• _What needs to be done_: Give the line containing "This screenshot has height=238, width=598." again, exactly, along with all later lines of the entries, through the last one.

● ● ● ● ● ● ●

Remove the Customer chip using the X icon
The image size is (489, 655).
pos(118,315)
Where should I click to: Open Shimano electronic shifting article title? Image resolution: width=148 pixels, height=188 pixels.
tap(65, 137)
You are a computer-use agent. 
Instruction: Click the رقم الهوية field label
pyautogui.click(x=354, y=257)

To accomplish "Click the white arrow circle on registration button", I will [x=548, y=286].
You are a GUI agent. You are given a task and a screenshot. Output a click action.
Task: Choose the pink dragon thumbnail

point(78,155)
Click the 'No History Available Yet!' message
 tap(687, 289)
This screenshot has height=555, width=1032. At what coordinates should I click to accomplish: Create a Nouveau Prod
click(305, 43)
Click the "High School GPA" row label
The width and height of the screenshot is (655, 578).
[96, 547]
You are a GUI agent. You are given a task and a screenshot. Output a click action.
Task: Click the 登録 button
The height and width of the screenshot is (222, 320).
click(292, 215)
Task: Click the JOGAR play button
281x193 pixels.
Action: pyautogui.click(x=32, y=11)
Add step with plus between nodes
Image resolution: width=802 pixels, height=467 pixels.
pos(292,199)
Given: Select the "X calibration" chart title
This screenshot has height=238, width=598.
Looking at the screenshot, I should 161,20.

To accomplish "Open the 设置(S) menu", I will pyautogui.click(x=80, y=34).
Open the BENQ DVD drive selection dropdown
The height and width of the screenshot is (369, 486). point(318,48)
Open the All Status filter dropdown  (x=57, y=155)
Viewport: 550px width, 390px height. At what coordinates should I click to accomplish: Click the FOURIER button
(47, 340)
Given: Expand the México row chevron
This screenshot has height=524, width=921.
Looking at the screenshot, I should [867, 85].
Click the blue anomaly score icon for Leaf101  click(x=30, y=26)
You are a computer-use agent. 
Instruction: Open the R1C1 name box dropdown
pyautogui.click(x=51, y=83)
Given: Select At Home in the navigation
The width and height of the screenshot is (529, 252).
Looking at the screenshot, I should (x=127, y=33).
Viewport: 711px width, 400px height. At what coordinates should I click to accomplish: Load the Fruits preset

● ● ● ● ● ● ●

• _Written reply_:
This screenshot has height=238, width=598.
Looking at the screenshot, I should 161,20.

To accomplish "Open the 设置(S) menu", I will pyautogui.click(x=80, y=34).
Open the BENQ DVD drive selection dropdown
The height and width of the screenshot is (369, 486). point(318,48)
Open the All Status filter dropdown  (x=57, y=155)
Viewport: 550px width, 390px height. At what coordinates should I click to accomplish: Click the FOURIER button
(47, 340)
Given: Expand the México row chevron
This screenshot has height=524, width=921.
Looking at the screenshot, I should [867, 85].
Click the blue anomaly score icon for Leaf101  click(x=30, y=26)
You are a computer-use agent. 
Instruction: Open the R1C1 name box dropdown
pyautogui.click(x=51, y=83)
Given: Select At Home in the navigation
The width and height of the screenshot is (529, 252).
Looking at the screenshot, I should (x=127, y=33).
Viewport: 711px width, 400px height. At what coordinates should I click to accomplish: Load the Fruits preset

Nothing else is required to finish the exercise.